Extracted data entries
:::
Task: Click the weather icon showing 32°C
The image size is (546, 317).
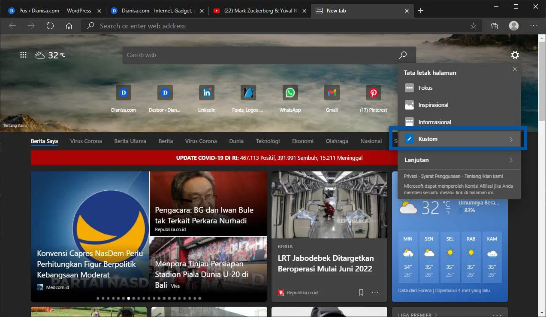Action: (x=40, y=55)
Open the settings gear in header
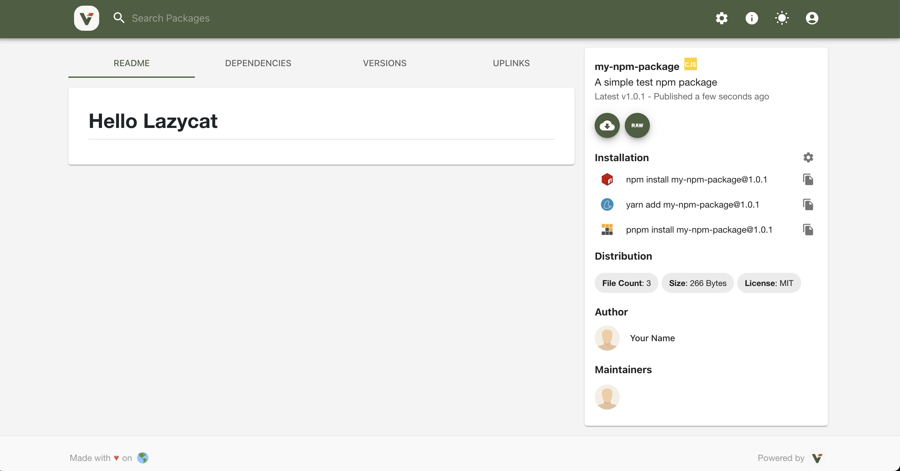 (721, 18)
:::
YOUR TASK
Your copy of the records above should be exact and contain no pictures.

WRITTEN RESPONSE
Task: Click the weather icon showing 32°C
The image size is (546, 317).
Action: (x=40, y=55)
Open the settings gear in header
 (721, 18)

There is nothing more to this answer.